Text passage:
★ ★ ★ ★

Emma Wall: Hello and welcome to Morningstar. I'm Emma Wall and I'm joined today by Diederik Timmer, Global Director for Sustainalytics.
Hi, Diederik.
Diederik Timmer: Hi.
Wall: So we've heard a little bit about so far at the Morningstar Investment Conference why investors should care about sustainability. But we don’t really understand or at least I don’t understand that much about what makes a good ESG company or a bad ESG company?
Timmer: Yes. So in that sense companies operate in a broader world, right in a whole environment and they have responsibilities to all the stakeholders around the company. So they have responsibility towards their clients, responsibility towards their shareholders, towards their suppliers for instance.
What a good company does is that they manage those relationships really well and it doesn’t really mean that they do everything that they want. But what they try and do is intersect these so called sustainability drivers with their business drivers and they look for opportunities and they look for risk management. So that overall with their strategy they take a long term view and are also therefore able to perform well on both the societal as well as on a business perspective.
Wall: So really it's about aligning interests.

★ ★ ★ ★

Extracted entries:

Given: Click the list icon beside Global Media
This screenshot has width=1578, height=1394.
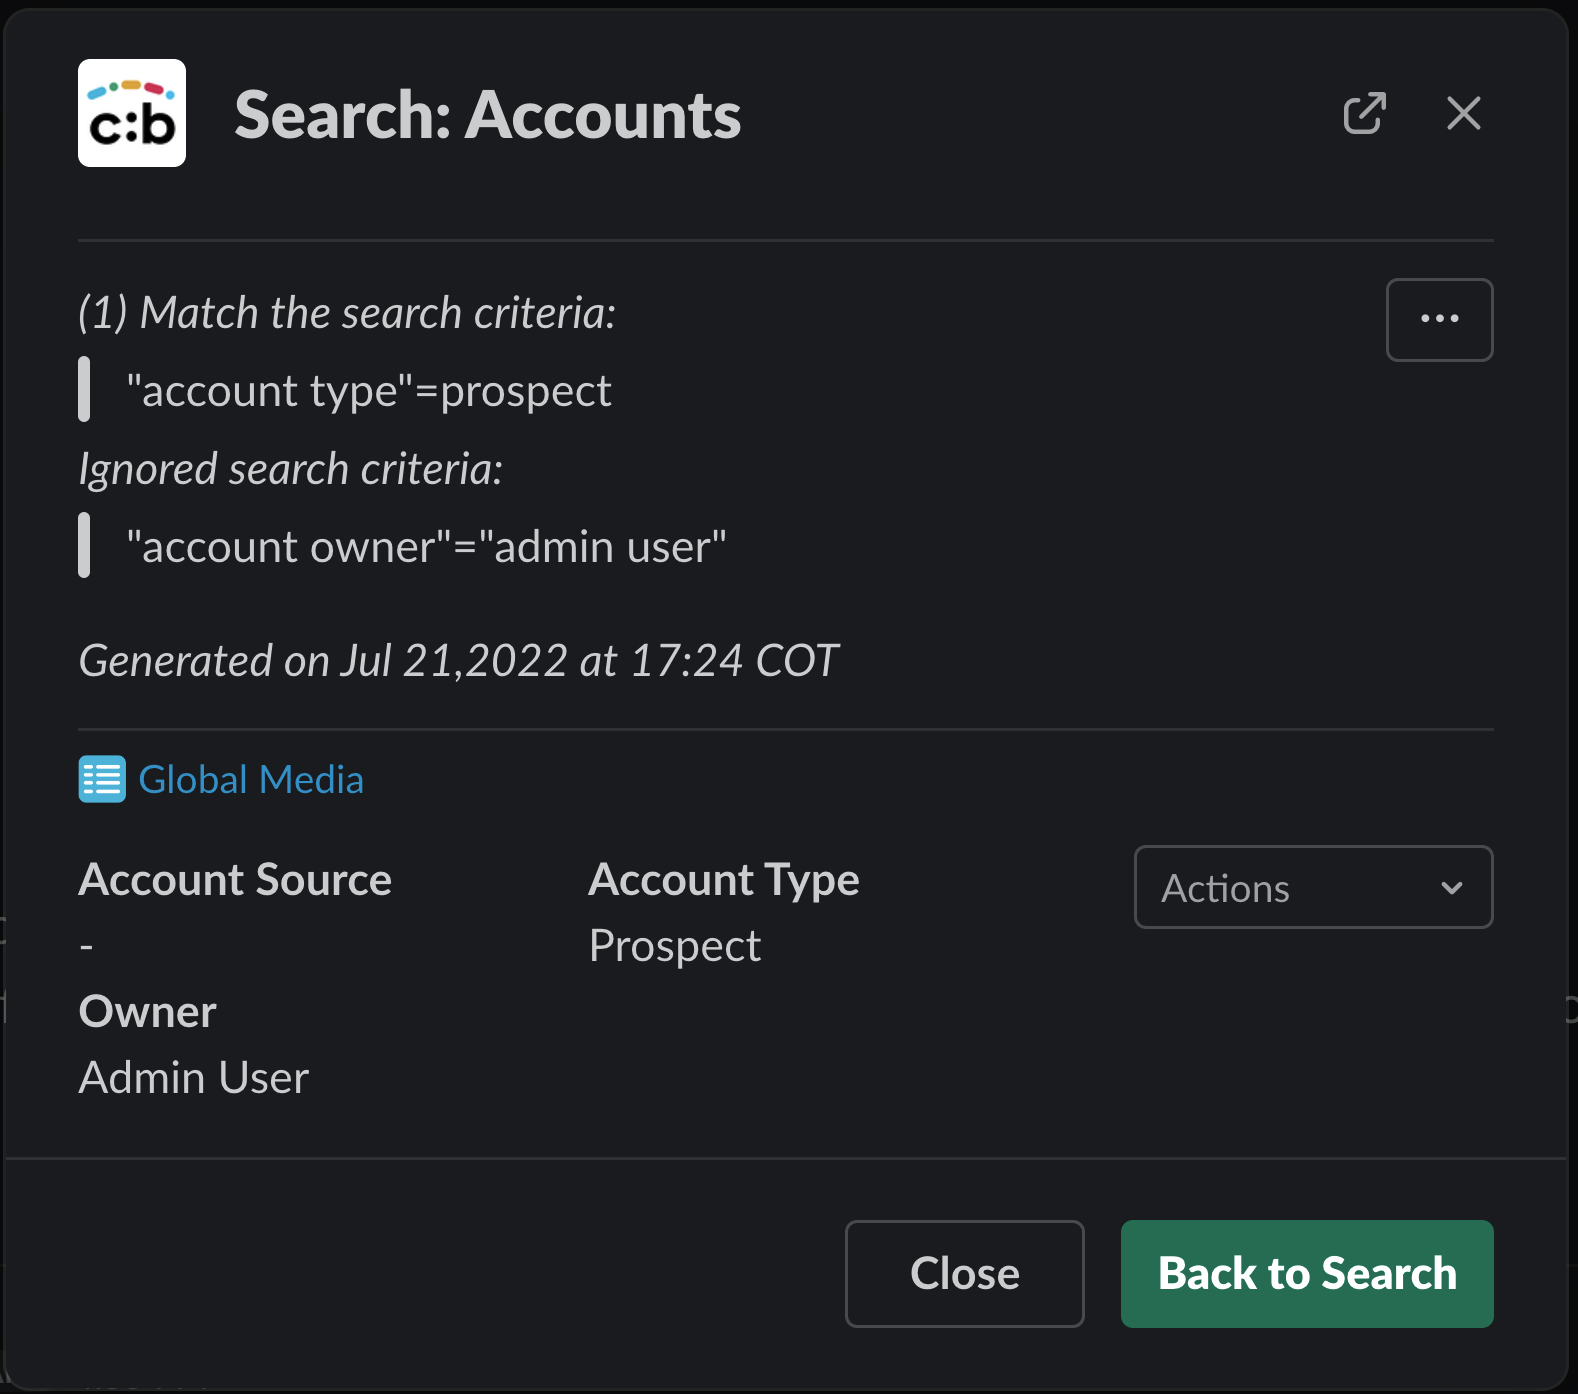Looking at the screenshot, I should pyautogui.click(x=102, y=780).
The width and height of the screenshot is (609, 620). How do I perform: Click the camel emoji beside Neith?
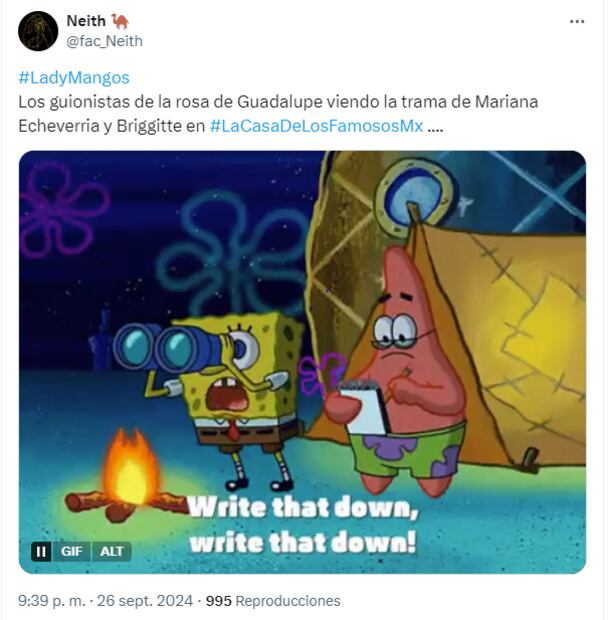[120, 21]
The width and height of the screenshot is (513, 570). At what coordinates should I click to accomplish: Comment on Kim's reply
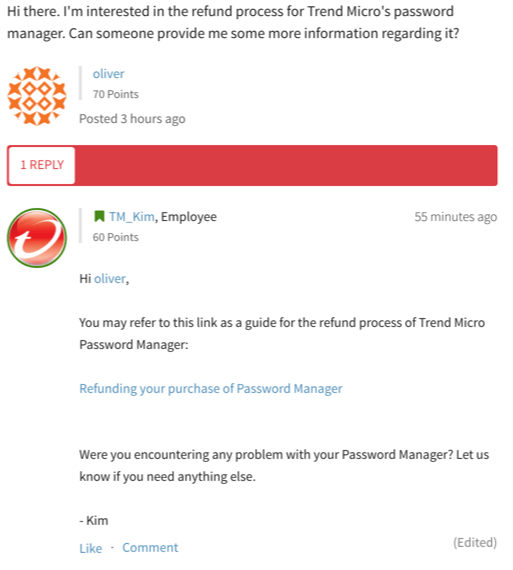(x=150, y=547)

★ ★ ★ ★

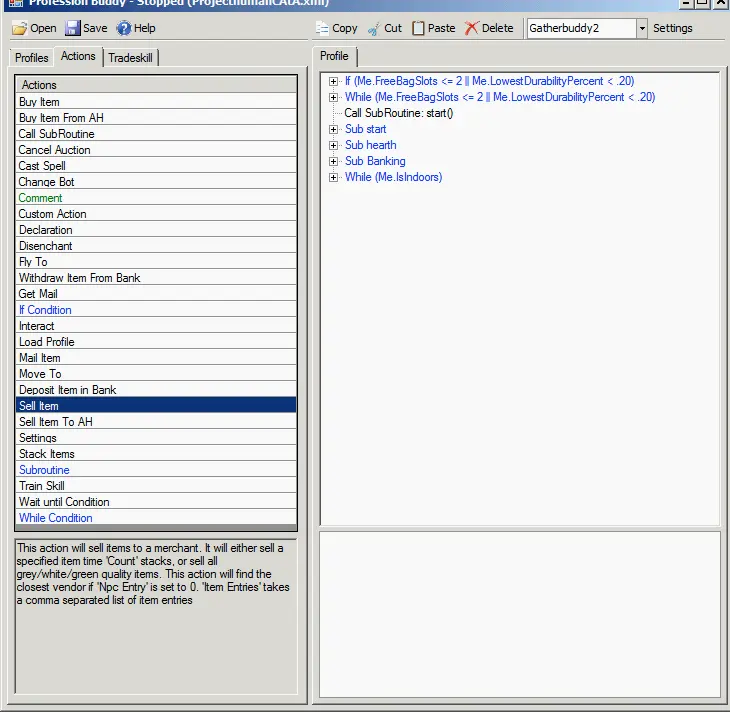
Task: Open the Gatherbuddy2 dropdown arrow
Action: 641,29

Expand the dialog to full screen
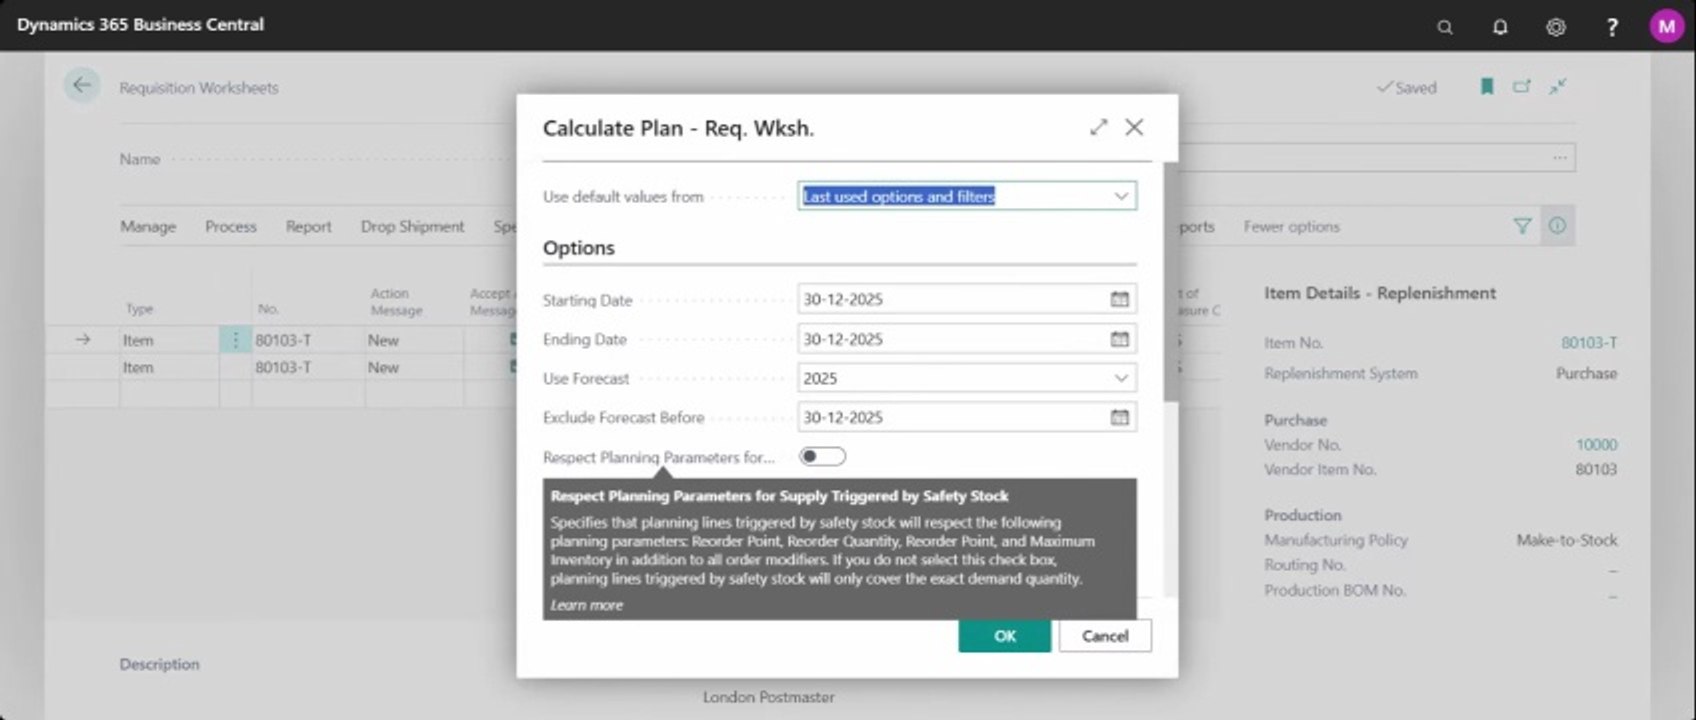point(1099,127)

★ ★ ★ ★

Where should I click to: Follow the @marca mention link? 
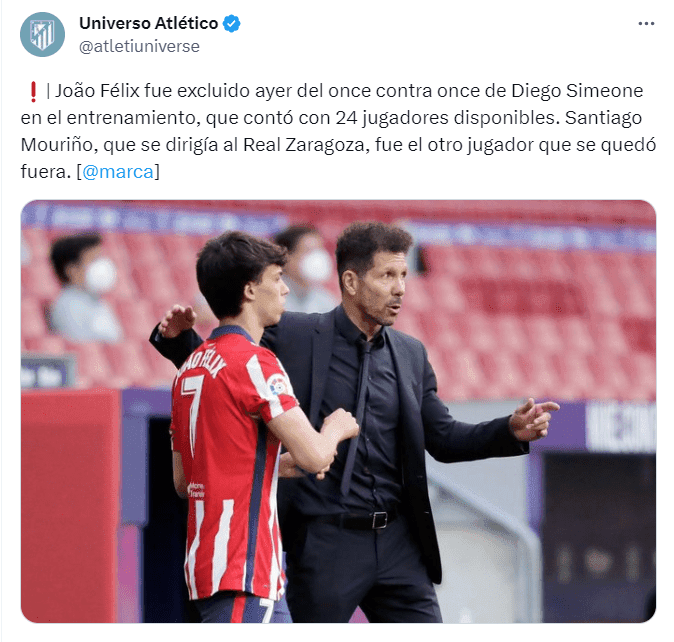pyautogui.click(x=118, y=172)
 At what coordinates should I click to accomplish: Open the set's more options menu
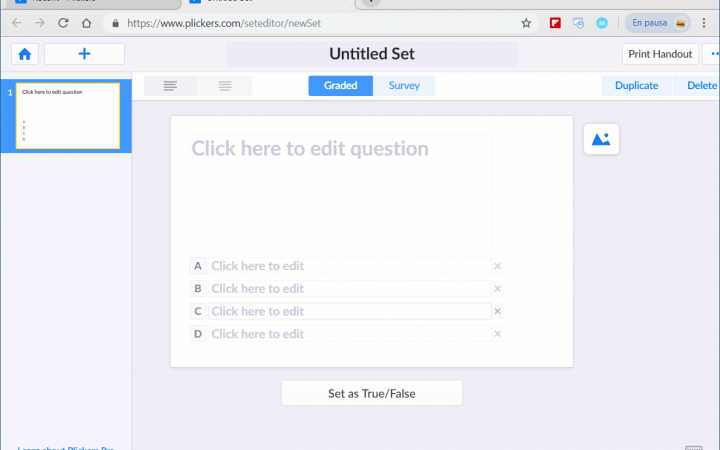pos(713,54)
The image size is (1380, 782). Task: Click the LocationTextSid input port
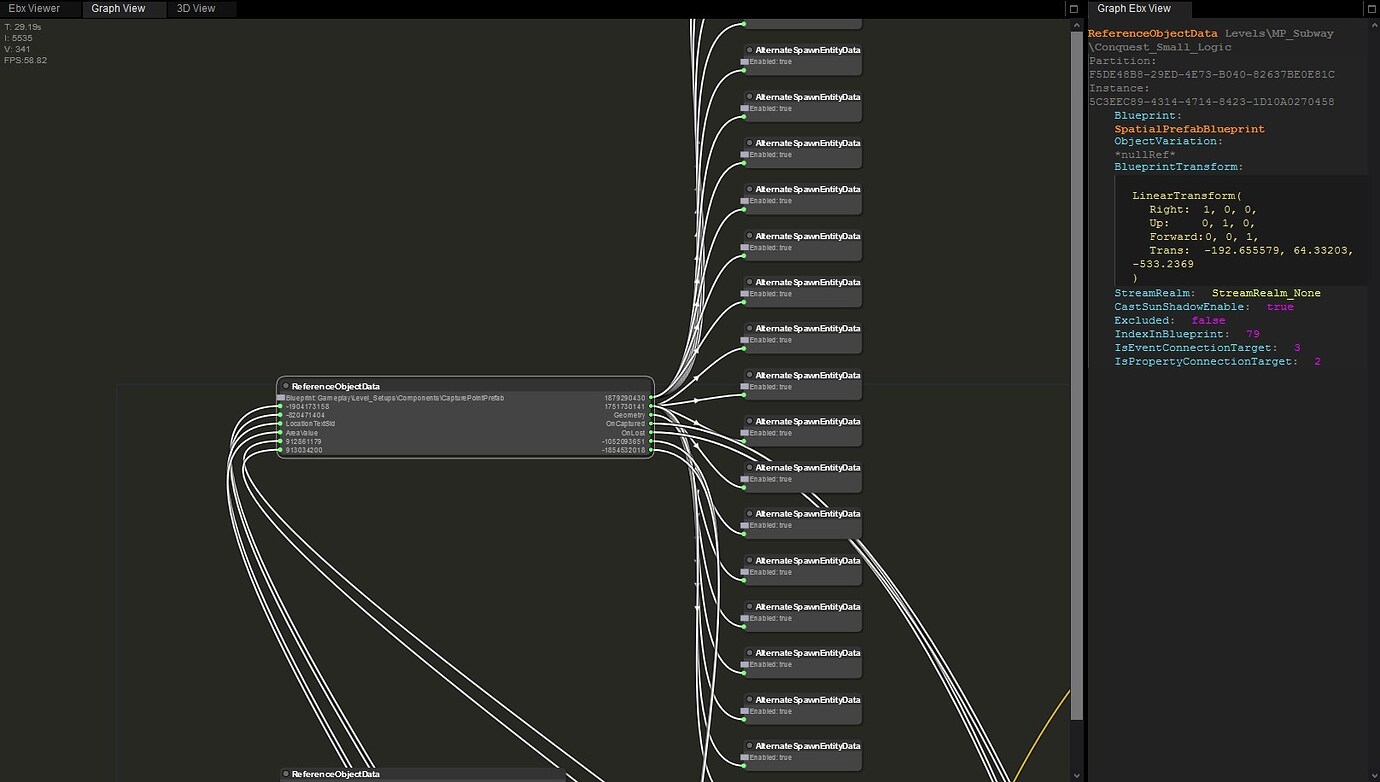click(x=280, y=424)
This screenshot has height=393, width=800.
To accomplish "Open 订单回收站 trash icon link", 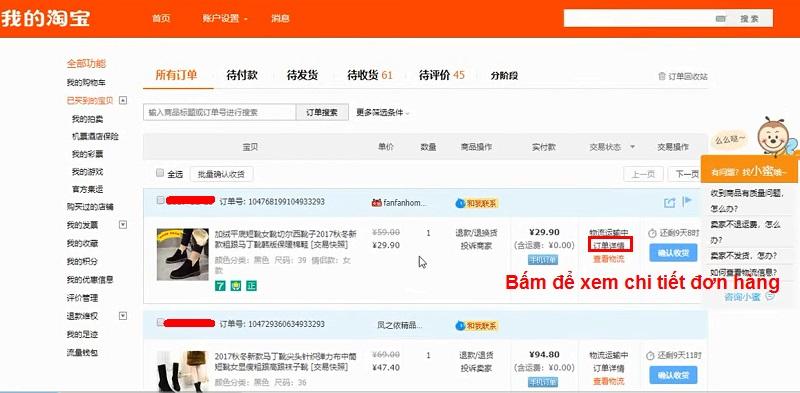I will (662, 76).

★ ★ ★ ★

Problems:
• a. List the stakeholder groups that Timmer names as ones a company has responsibility toward in the interview transcript.
• b. Quote the interview transcript word for word from "Hi, Diederik." to "suppliers for instance.".

Solved tasks:
• a. clients, shareholders, suppliers

• b.
Hi, Diederik.
Diederik Timmer: Hi.
Wall: So we've heard a little bit about so far at the Morningstar Investment Conference why investors should care about sustainability. But we don’t really understand or at least I don’t understand that much about what makes a good ESG company or a bad ESG company?
Timmer: Yes. So in that sense companies operate in a broader world, right in a whole environment and they have responsibilities to all the stakeholders around the company. So they have responsibility towards their clients, responsibility towards their shareholders, towards their suppliers for instance.